How to ensure results consistency in Community Detection algorithms?

Hello,
I am using the GDS Python client to run Community detection algorithms on my Neo4j DB running on my local Ne04j Desktop (see versions at the bottom).
The Neo4j documentation mentions feature "like deterministic seeding for consistent result" but each time I run Community detection algorithms like

  • Modularity Optimization
  • Leiden
  • Label Propagation

I get a different number of communities each time, and I do not see any parameter to fix any seed to ensure results consistency from one run to another.
This also prevents me from running a search of the algorithms hyperparameters providing the best modularity score.

Is there really a way to do deterministic seeding for those algorithms?
How can we find the best algorithms hyperparameters (e.g. maxLevels, gamma, theta, tolerance for the Leiden algorithm) ?

Thank you in advance

Neo4j Desktop: 1.5.7
Neo4j DBMS: 5.4.0
APOC version: 5.4.1
GDS version: 2.3.1
Python Neo4j client: 5.4.0
Python GDS client: 1.6

You can check out the documentation here Running algorithms - Neo4j Graph Data Science.

" seedProperty - String

Some algorithms can be calculated incrementally. This means that results from a previous execution can be taken into account, even though the graph has changed. The seedProperty parameter defines the node property that contains the seed value. Seeding can speed up computation and write times."

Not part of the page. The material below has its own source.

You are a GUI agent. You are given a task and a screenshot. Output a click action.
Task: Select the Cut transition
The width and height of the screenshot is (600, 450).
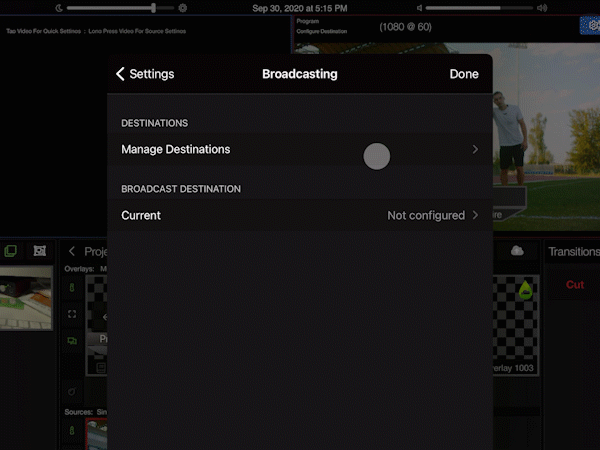coord(575,285)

Also further, you can set the randomSeed to fix the randomness inside the algorithm

@alison.cossette, @florentin_dorre Thank you for the responses unfortunately I don't see how this is solving the problem. I can't find a randomSeed property in any of the Modularity Optimization, Leiden or Label Propagation community detection algorithm.
What I am trying to achieve is that if someone, takes my code and the raw data and rerun everything that they get consistent results. And I don't see how seedProperty is helping since in that case, there is no node property containing some seed value of previous run.
I hope this clarifies my question

@mlnrt Your requirement sounds a lot like the randomSeed parameter, maybe there was a confusion that its not a property but a parameter of the algorithm.
In our Leiden examples we do specify the randomSeed parameter (Leiden - Neo4j Graph Data Science).
However, you are correct that Modularity Optimization and Label Propagation do not support fixing the randomness.

Relating to your question on how to find the best hyper parameters, I would recommend to you Nathans talk - 70 - Interpreting the Results of Community Detection Algorithms - YouTube.
TLDR - inside GDS we offer the Conductance and Modularity metric.